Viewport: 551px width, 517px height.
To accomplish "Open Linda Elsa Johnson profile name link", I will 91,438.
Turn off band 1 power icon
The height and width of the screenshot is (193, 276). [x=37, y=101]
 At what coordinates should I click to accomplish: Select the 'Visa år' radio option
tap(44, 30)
- - -
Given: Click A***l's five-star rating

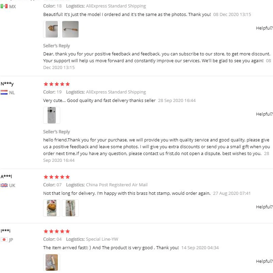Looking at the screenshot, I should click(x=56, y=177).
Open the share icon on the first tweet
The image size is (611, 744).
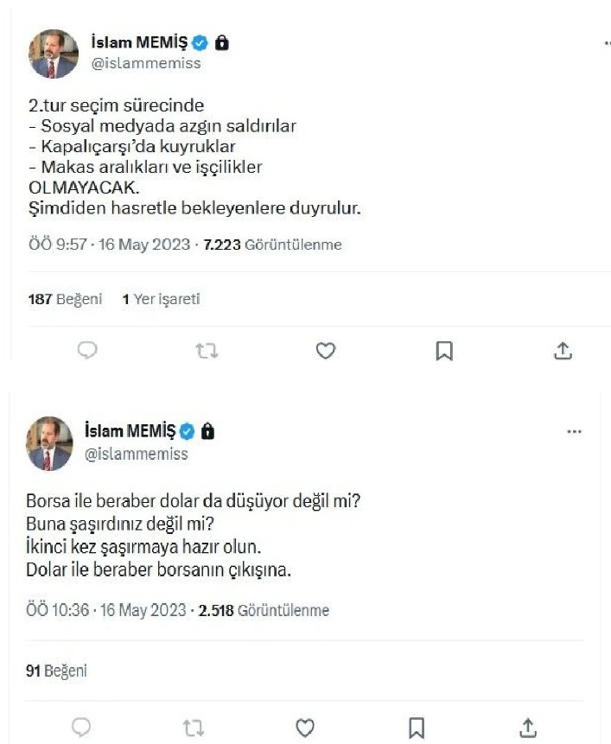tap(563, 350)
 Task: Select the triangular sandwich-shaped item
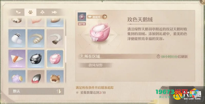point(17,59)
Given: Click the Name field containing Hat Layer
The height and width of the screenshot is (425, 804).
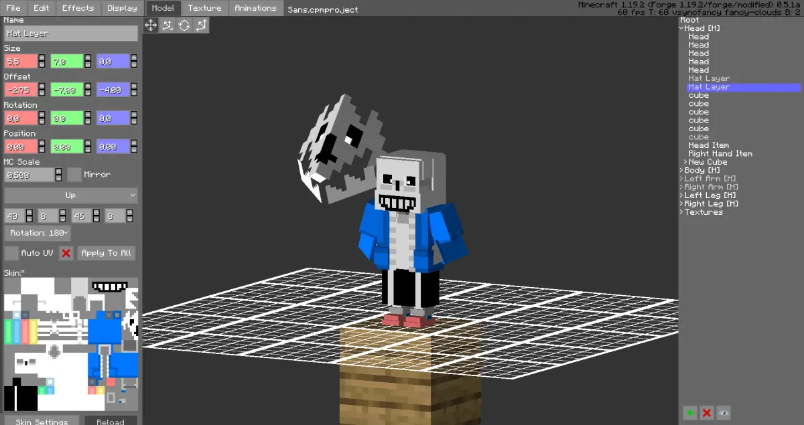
- - -
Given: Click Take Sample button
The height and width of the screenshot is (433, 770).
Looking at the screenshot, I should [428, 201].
- - -
[Aim of the task]
The material above holds pictures; leave them out. Repeat exactly the lines from the one containing "Open the share icon on the first tweet" through the one containing "The height and width of the screenshot is (425, 804).", and nothing else.

[Answer box]
Open the share icon on the first tweet
The image size is (611, 744).
tap(563, 350)
 Task: Select the triangular sandwich-shaped item
point(17,59)
Given: Click the Name field containing Hat Layer
The height and width of the screenshot is (425, 804).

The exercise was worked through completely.